# Exercise description
Of the lines below, write out exactly those from the line with "1280x952 pixels." through the line with "Click the red Stop icon in toolbar", both included, and skip the rest.

# Given information
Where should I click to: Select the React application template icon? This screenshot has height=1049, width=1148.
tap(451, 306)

* * *

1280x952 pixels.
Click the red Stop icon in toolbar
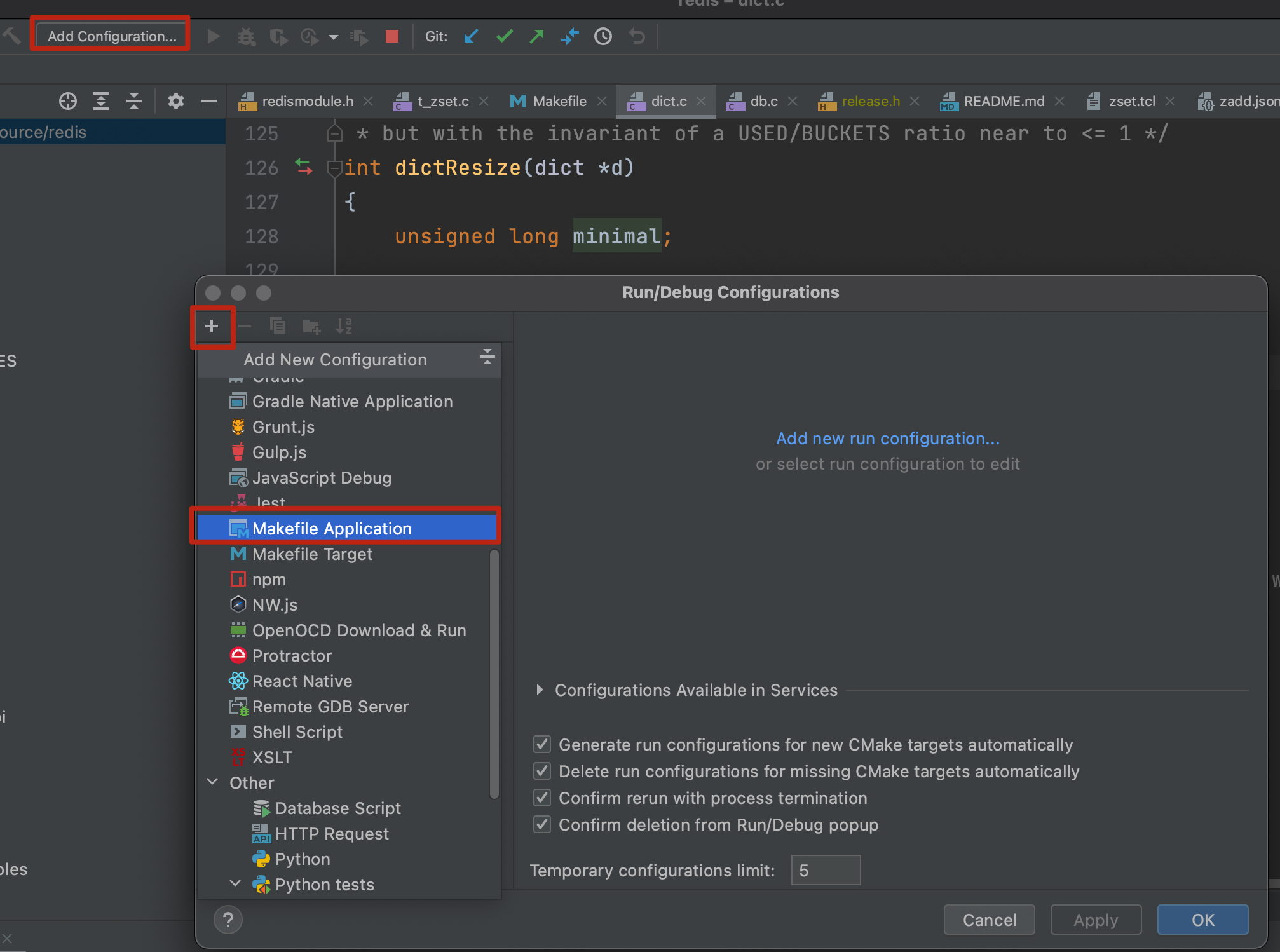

---

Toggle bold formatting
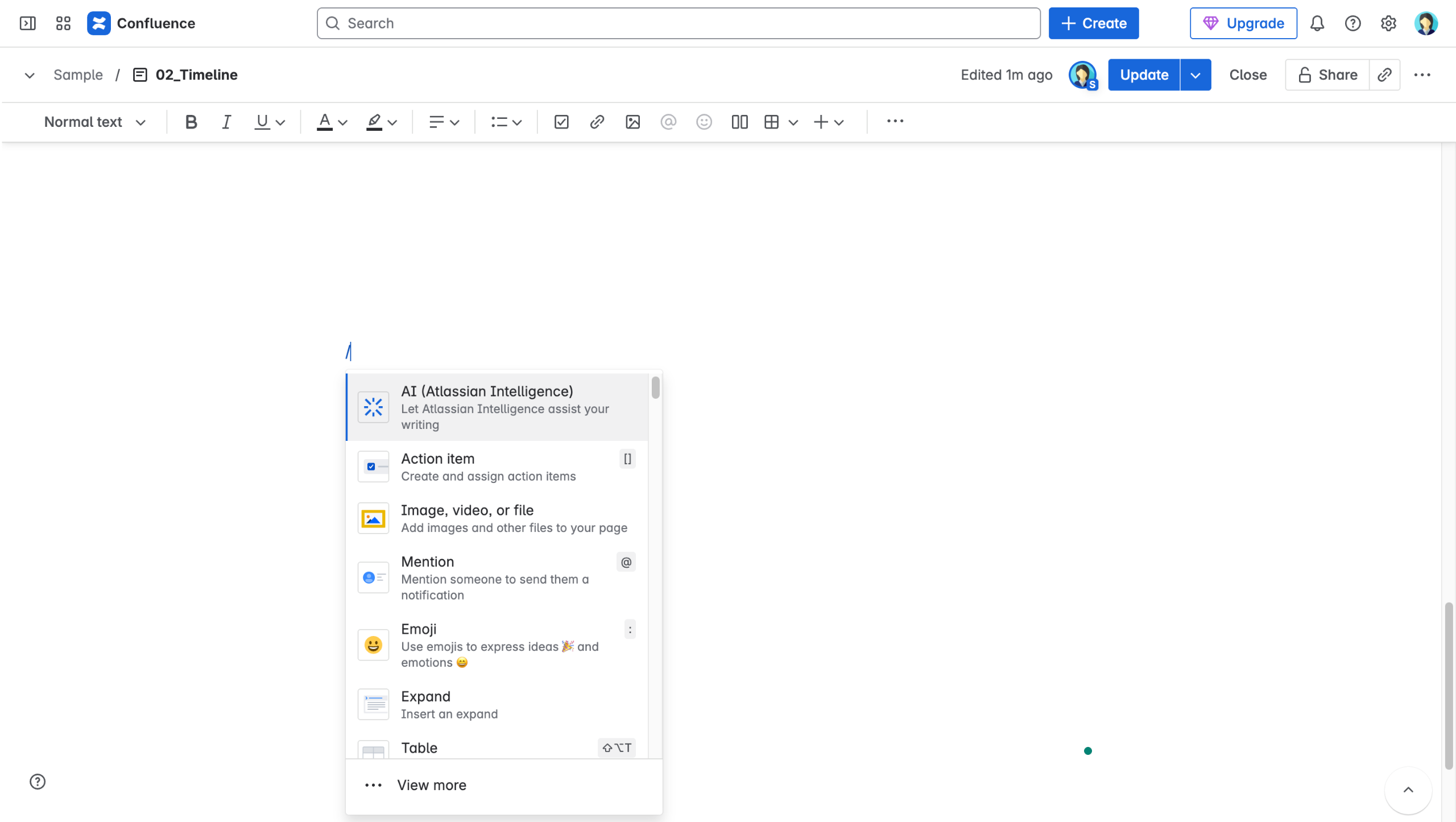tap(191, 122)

# Result for this task
1280x952 pixels.
Click the red Stop icon in toolbar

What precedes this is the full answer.